- Interactive map of Supreme Court of the United States
- 38°53′26″N 77°00′16″W﻿ / ﻿38.89056°N 77.00444°W
- Established: March 4, 1789; 237 years ago
- Location: Washington, D.C.
- Coordinates: 38°53′26″N 77°00′16″W﻿ / ﻿38.89056°N 77.00444°W
- Composition method: Presidential nomination with Senate confirmation
- Authorised by: Constitution of the United States, Art. III, § 1
- Judge term length: life tenure, subject to impeachment and removal
- Number of positions: 9 (by statute)
- Website: supremecourt.gov

= List of United States Supreme Court cases, volume 19 =

This is a list of cases reported in volume 19 (6 Wheat.) of United States Reports, decided by the Supreme Court of the United States in 1821.

== Nominative reports ==
In 1874, the U.S. government created the United States Reports, and retroactively numbered older privately published case reports as part of the new series. As a result, cases appearing in volumes 1–90 of U.S. Reports have dual citation forms; one for the volume number of U.S. Reports, and one for the volume number of the reports named for the relevant reporter of decisions (these are called "nominative reports").

=== Henry Wheaton ===
Starting with the 14th volume of U.S. Reports, the Reporter of Decisions of the Supreme Court of the United States was Henry Wheaton. Wheaton was Reporter of Decisions from 1816 to 1827, covering volumes 14 through 25 of United States Reports which correspond to volumes 1 through 12 of his Wheaton's Reports. As such, the dual form of citation to, for example, Hopkins v. Lee is 19 U.S. (6 Wheat.) 109 (1821).

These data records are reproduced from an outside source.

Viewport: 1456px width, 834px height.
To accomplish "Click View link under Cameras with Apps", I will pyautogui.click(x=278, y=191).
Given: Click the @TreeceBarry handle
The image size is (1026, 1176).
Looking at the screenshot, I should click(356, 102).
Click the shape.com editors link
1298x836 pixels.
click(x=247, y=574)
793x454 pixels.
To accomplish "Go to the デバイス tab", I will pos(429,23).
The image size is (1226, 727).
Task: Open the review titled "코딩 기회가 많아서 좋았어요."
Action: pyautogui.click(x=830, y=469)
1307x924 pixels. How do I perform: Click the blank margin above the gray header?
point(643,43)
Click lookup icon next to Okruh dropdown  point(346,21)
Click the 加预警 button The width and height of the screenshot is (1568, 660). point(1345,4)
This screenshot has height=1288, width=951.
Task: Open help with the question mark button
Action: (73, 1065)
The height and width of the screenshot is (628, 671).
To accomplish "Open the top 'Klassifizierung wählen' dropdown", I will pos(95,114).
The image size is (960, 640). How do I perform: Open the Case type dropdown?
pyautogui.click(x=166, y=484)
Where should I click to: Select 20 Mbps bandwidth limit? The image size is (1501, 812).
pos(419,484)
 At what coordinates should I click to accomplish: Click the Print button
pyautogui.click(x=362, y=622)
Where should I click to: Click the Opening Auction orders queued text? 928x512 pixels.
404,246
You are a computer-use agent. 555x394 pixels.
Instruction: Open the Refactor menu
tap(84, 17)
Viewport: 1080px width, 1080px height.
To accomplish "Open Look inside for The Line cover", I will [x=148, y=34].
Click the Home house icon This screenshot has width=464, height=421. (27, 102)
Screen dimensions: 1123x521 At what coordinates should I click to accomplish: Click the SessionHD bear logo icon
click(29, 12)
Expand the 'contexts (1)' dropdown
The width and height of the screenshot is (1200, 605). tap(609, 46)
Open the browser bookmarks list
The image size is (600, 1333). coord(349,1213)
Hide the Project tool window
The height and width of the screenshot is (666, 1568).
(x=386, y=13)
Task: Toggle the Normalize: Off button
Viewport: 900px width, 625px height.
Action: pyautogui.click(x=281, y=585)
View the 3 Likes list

== Justices of the Supreme Court at the time of 19 U.S. (6 Wheat.) ==

The Supreme Court is established by Article III, Section 1 of the Constitution of the United States, which says: "The judicial Power of the United States, shall be vested in one supreme Court . . .". The size of the Court is not specified; the Constitution leaves it to Congress to set the number of justices. Under the Judiciary Act of 1789 Congress originally fixed the number of justices at six (one chief justice and five associate justices). Since 1789 Congress has varied the size of the Court from six to seven, nine, ten, and back to nine justices (always including one chief justice).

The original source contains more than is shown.